- _Assignment_
Each line of the data below that contains "agent" must be copied.

Collected data
····················
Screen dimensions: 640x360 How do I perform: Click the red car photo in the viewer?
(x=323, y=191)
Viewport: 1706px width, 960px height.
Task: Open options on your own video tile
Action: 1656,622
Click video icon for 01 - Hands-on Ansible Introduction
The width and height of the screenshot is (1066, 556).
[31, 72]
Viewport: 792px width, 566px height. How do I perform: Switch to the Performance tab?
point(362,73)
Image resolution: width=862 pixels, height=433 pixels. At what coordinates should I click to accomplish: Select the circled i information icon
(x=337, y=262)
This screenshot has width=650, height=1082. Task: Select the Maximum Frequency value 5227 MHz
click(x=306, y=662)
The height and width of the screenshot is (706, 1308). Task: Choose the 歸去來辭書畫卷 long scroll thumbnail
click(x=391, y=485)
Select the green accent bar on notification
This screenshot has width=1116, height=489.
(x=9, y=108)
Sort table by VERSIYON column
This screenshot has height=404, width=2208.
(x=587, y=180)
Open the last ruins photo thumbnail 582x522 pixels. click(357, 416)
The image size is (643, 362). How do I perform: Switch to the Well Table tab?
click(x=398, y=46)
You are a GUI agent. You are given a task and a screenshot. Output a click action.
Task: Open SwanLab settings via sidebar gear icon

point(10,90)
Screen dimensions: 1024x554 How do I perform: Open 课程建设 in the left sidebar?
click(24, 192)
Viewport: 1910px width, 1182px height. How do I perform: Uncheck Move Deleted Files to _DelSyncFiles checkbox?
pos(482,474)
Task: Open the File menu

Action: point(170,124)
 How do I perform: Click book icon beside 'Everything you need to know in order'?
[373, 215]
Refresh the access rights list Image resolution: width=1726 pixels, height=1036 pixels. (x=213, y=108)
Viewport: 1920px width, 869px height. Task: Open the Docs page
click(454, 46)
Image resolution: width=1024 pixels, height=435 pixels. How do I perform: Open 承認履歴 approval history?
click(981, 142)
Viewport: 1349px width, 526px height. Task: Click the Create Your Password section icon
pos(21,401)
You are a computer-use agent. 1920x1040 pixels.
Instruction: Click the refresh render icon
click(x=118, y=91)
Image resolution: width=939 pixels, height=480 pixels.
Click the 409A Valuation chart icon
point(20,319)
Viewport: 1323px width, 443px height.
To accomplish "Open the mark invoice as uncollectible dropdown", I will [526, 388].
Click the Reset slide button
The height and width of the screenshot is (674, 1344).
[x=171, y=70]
····················
- _Result of the task_
You are a GUI agent. You are given a task and a screenshot. Output a click action.
You are a computer-use agent. 1920x1040 pixels.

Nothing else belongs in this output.